* **Problem**: Set down the records that follow exactly, every line of them.

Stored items
········

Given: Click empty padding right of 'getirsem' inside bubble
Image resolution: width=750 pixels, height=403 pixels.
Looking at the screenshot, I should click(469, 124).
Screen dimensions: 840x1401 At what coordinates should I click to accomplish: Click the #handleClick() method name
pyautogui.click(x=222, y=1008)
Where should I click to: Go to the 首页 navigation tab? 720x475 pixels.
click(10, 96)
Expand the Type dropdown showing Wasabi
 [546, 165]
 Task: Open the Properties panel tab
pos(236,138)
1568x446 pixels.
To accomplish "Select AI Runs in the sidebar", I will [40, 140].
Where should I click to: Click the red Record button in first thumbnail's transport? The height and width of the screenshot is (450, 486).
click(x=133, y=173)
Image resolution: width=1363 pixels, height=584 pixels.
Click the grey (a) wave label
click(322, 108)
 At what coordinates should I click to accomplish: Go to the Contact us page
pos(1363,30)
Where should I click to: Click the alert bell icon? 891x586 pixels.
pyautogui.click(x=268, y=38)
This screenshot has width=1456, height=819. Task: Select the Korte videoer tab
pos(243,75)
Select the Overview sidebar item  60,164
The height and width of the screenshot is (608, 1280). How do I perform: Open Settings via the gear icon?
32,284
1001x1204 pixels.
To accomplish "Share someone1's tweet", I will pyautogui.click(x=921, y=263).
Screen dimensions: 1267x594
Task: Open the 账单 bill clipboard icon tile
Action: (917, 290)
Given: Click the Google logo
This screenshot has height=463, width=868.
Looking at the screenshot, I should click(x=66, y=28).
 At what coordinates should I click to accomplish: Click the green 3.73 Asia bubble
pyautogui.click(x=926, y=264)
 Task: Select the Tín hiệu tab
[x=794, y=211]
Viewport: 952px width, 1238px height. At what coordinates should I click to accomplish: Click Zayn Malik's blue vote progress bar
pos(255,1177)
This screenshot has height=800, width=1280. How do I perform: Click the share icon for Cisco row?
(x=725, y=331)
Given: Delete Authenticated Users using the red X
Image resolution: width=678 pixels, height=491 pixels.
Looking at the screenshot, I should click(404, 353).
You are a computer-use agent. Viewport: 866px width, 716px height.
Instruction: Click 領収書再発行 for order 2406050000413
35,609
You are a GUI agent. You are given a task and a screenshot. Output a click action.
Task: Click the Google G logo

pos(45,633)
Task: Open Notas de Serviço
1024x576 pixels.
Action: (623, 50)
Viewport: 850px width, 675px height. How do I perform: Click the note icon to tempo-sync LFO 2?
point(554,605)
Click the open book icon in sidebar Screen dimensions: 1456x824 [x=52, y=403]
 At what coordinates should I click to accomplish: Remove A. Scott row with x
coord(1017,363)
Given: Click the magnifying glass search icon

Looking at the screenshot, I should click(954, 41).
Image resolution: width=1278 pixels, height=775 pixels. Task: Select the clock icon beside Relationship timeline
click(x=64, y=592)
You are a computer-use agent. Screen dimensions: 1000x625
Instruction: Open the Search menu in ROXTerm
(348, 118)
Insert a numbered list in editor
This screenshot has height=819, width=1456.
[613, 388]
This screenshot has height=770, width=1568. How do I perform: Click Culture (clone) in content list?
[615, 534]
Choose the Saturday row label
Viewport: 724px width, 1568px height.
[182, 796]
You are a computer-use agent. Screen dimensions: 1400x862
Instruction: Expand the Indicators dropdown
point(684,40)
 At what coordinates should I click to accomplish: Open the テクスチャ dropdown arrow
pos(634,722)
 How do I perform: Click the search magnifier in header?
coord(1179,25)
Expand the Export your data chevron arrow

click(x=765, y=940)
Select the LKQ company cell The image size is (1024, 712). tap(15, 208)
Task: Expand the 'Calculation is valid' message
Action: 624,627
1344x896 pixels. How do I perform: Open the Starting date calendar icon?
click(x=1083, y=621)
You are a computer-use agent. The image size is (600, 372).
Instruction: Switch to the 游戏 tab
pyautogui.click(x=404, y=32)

········

* **Response area**:
Given: Click empty padding right of 'getirsem' inside bubble
Image resolution: width=750 pixels, height=403 pixels.
Looking at the screenshot, I should click(469, 124).
Screen dimensions: 840x1401 At what coordinates should I click to accomplish: Click the #handleClick() method name
pyautogui.click(x=222, y=1008)
Where should I click to: Go to the 首页 navigation tab? 720x475 pixels.
click(10, 96)
Expand the Type dropdown showing Wasabi
 [546, 165]
 Task: Open the Properties panel tab
pos(236,138)
1568x446 pixels.
To accomplish "Select AI Runs in the sidebar", I will [40, 140].
Where should I click to: Click the red Record button in first thumbnail's transport? The height and width of the screenshot is (450, 486).
click(x=133, y=173)
Image resolution: width=1363 pixels, height=584 pixels.
Click the grey (a) wave label
click(322, 108)
 At what coordinates should I click to accomplish: Go to the Contact us page
pos(1363,30)
Where should I click to: Click the alert bell icon? 891x586 pixels.
pyautogui.click(x=268, y=38)
This screenshot has width=1456, height=819. Task: Select the Korte videoer tab
pos(243,75)
Select the Overview sidebar item  60,164
The height and width of the screenshot is (608, 1280). How do I perform: Open Settings via the gear icon?
32,284
1001x1204 pixels.
To accomplish "Share someone1's tweet", I will pyautogui.click(x=921, y=263).
Screen dimensions: 1267x594
Task: Open the 账单 bill clipboard icon tile
Action: (917, 290)
Given: Click the Google logo
This screenshot has height=463, width=868.
Looking at the screenshot, I should click(x=66, y=28).
 At what coordinates should I click to accomplish: Click the green 3.73 Asia bubble
pyautogui.click(x=926, y=264)
 Task: Select the Tín hiệu tab
[x=794, y=211]
Viewport: 952px width, 1238px height. At what coordinates should I click to accomplish: Click Zayn Malik's blue vote progress bar
pos(255,1177)
This screenshot has height=800, width=1280. How do I perform: Click the share icon for Cisco row?
(x=725, y=331)
Given: Delete Authenticated Users using the red X
Image resolution: width=678 pixels, height=491 pixels.
Looking at the screenshot, I should click(404, 353).
You are a computer-use agent. Viewport: 866px width, 716px height.
Instruction: Click 領収書再発行 for order 2406050000413
35,609
You are a GUI agent. You are given a task and a screenshot. Output a click action.
Task: Click the Google G logo

pos(45,633)
Task: Open Notas de Serviço
1024x576 pixels.
Action: (623, 50)
Viewport: 850px width, 675px height. How do I perform: Click the note icon to tempo-sync LFO 2?
point(554,605)
Click the open book icon in sidebar Screen dimensions: 1456x824 [x=52, y=403]
 At what coordinates should I click to accomplish: Remove A. Scott row with x
coord(1017,363)
Given: Click the magnifying glass search icon

Looking at the screenshot, I should click(954, 41).
Image resolution: width=1278 pixels, height=775 pixels. Task: Select the clock icon beside Relationship timeline
click(x=64, y=592)
You are a computer-use agent. Screen dimensions: 1000x625
Instruction: Open the Search menu in ROXTerm
(348, 118)
Insert a numbered list in editor
This screenshot has height=819, width=1456.
[613, 388]
This screenshot has height=770, width=1568. How do I perform: Click Culture (clone) in content list?
[615, 534]
Choose the Saturday row label
Viewport: 724px width, 1568px height.
[182, 796]
You are a computer-use agent. Screen dimensions: 1400x862
Instruction: Expand the Indicators dropdown
point(684,40)
 At what coordinates should I click to accomplish: Open the テクスチャ dropdown arrow
pos(634,722)
 How do I perform: Click the search magnifier in header?
coord(1179,25)
Expand the Export your data chevron arrow

click(x=765, y=940)
Select the LKQ company cell The image size is (1024, 712). tap(15, 208)
Task: Expand the 'Calculation is valid' message
Action: 624,627
1344x896 pixels. How do I perform: Open the Starting date calendar icon?
click(x=1083, y=621)
You are a computer-use agent. The image size is (600, 372).
Instruction: Switch to the 游戏 tab
pyautogui.click(x=404, y=32)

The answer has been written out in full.